En novembre dernier, le groupe italien avait été contraint d'annuler un défilé à Shanghaï, face aux vives réactions déclenchées par une campagne publicitaire jugée raciste par des personnalités chinoises et les réseaux sociaux — le scandale avait même conduit plusieurs sites e-commerce chinois à boycotter les collections D&G.

Les internautes avaient été choqués par cette série de publicités vidéo, centrées sur une femme chinoise rencontrant des difficultés à manger de la pizza ou des spaghettis à l'aide de ses baguettes. La maladresse de Dolce & Gabbana avait pris une tournure encore plus grave après la diffusion de captures d'écran où l'on pouvait voir le cofondateur de la marque, Stefano Gabbana, déverser plusieurs remarques pour le moins négatives sur la Chine.
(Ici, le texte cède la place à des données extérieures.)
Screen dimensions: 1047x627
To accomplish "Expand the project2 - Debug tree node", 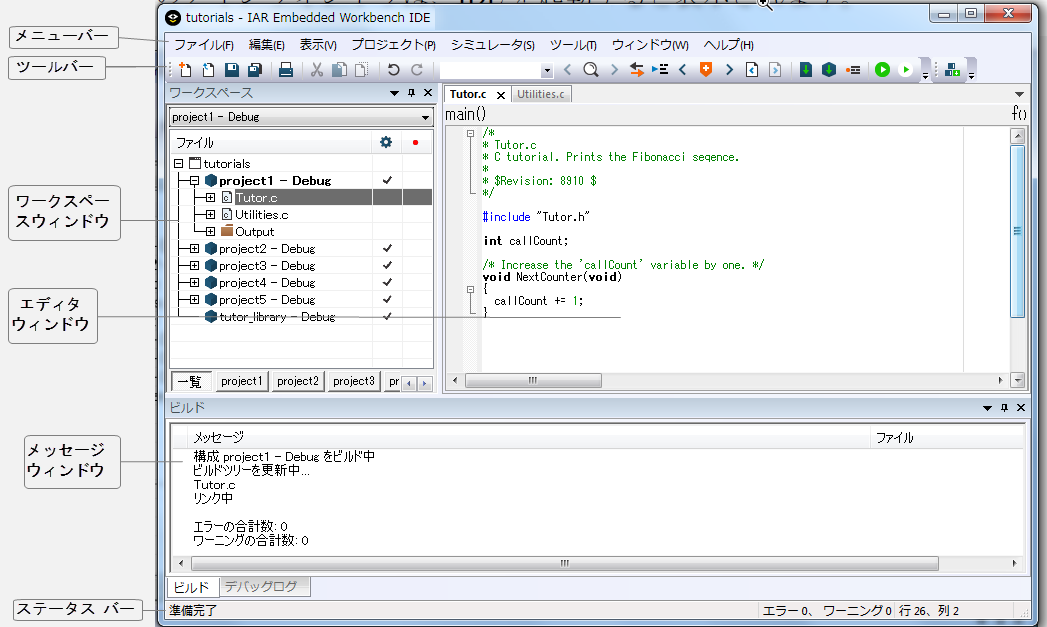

Si le créateur a affirmé par la suite que son compte Instagram avait été piraté, le mal était fait.

Stefano Gabbana et son partenaire Domenico Dolce avaient ensuite demandé "pardon" à la Chine dans une vidéo diffusée sur la plateforme Weibo, l'équivalent chinois de Twitter, dans l'espoir de regagner les faveurs de ce marché crucial pour la marque de luxe.
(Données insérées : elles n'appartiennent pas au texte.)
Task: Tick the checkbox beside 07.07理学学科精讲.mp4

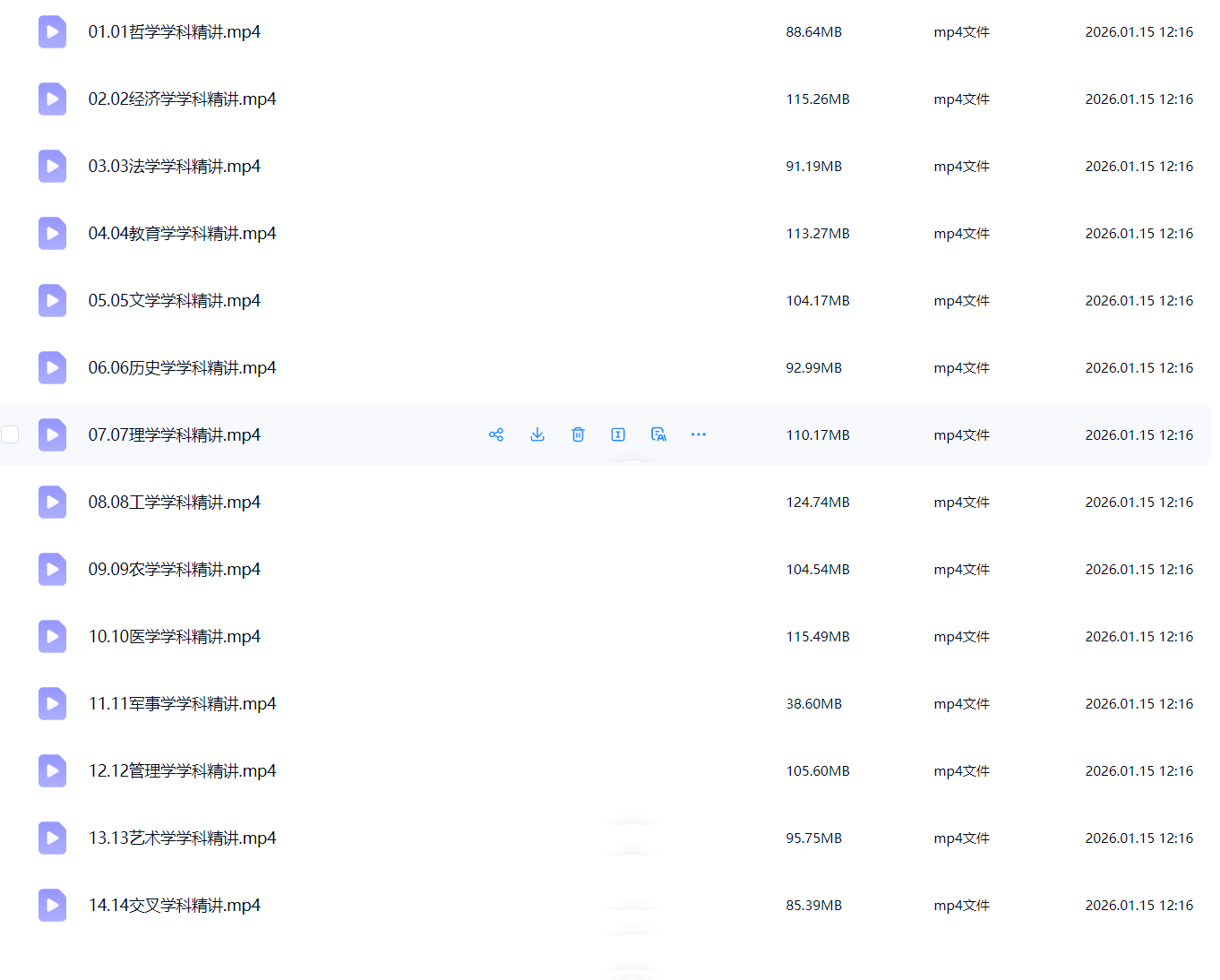Action: [11, 434]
Le dépôt des résultats de la société ne mentionne pas la controverse, mais fait référence aux tensions commerciales mondiales et au ralentissement de l'économie chinoise pour justifier le déclin de ses perspectives générales. Autre facteur cité par d'autres marques de mode, les récentes manifestations à Hong Kong, qui auraient un impact négatif sur les conditions commerciales dans la région.

Le ralentissement en Asie contraste avec la bonne performance sur le continent américain, où les ventes ont atteint 16% du chiffre d'affaires total en 2018-19, contre 13% un an plus tôt. Les autres marchés sont restés stables, l'Italie représentant 23% du chiffre d'affaires, l'Europe 28% et le Japon 5%.

Les ventes globales devraient augmenter légèrement au cours de l'exercice, mais les coûts d'exploitation représentant près de 60% des revenus, la rentabilité devrait en souffrir. Au cours du dernier exercice, le résultat d'exploitation avant intérêts, impôts et amortissements a diminué de plus de 40% à 87,2 millions d'euros, les marges représentant 6,3% des ventes, contre 12,2% au cours de l'exercice précédent.

Mais le groupe reste optimiste, affirmant même que la situation pourrait s'améliorer dans la deuxième partie de l'exercice 2019-2020. "Le bon départ pris par notre collection d'Automne-Hiver pourrait laisser présager d'un second trimestre meilleur que prévu".

Les dernières prévisions du secteur pour 2019, publiées par le cabinet de conseil Bain en juin dernier — au début des manifestations de Hong Kong — prévoyaient une augmentation de 4% à 6% des ventes mondiales de produits de luxe à taux de change constants, en grande partie grâce à l'essor de la demande chinoise. Sur le marché de la Chine continentale, la croissance pourrait même atteindre 18% à 20%.